* PROBLEM REQUIREMENTS
Lines from the one containing "Task: Open babyshimaofficial" to the end of the records, both ends included and exactly as written, are the whole answer, and no pictures go in it.

* SUPPLIED RECORDS
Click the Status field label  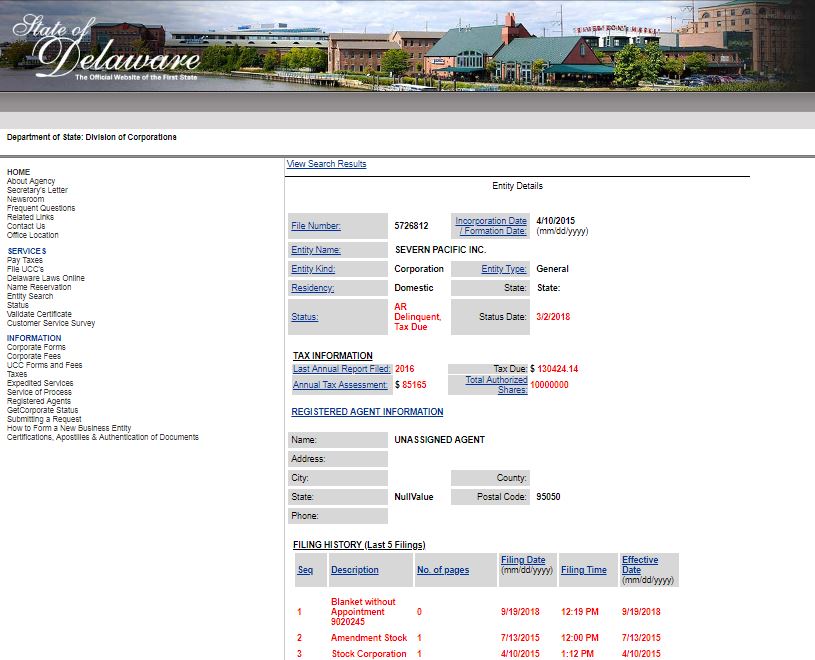point(304,317)
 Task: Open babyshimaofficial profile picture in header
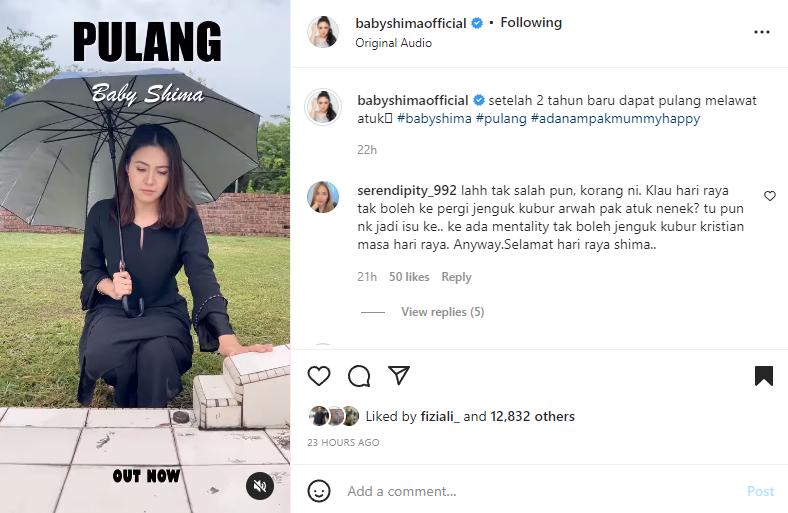click(323, 32)

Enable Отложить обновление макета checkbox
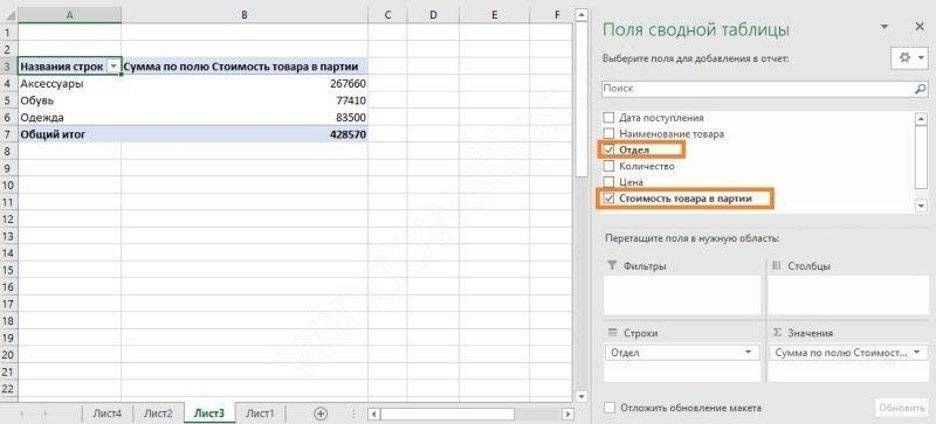pos(610,408)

* OUTPUT FOR THIS TASK
 Task: Open babyshimaofficial profile picture in header
click(323, 32)

Enable Отложить обновление макета checkbox
pos(610,408)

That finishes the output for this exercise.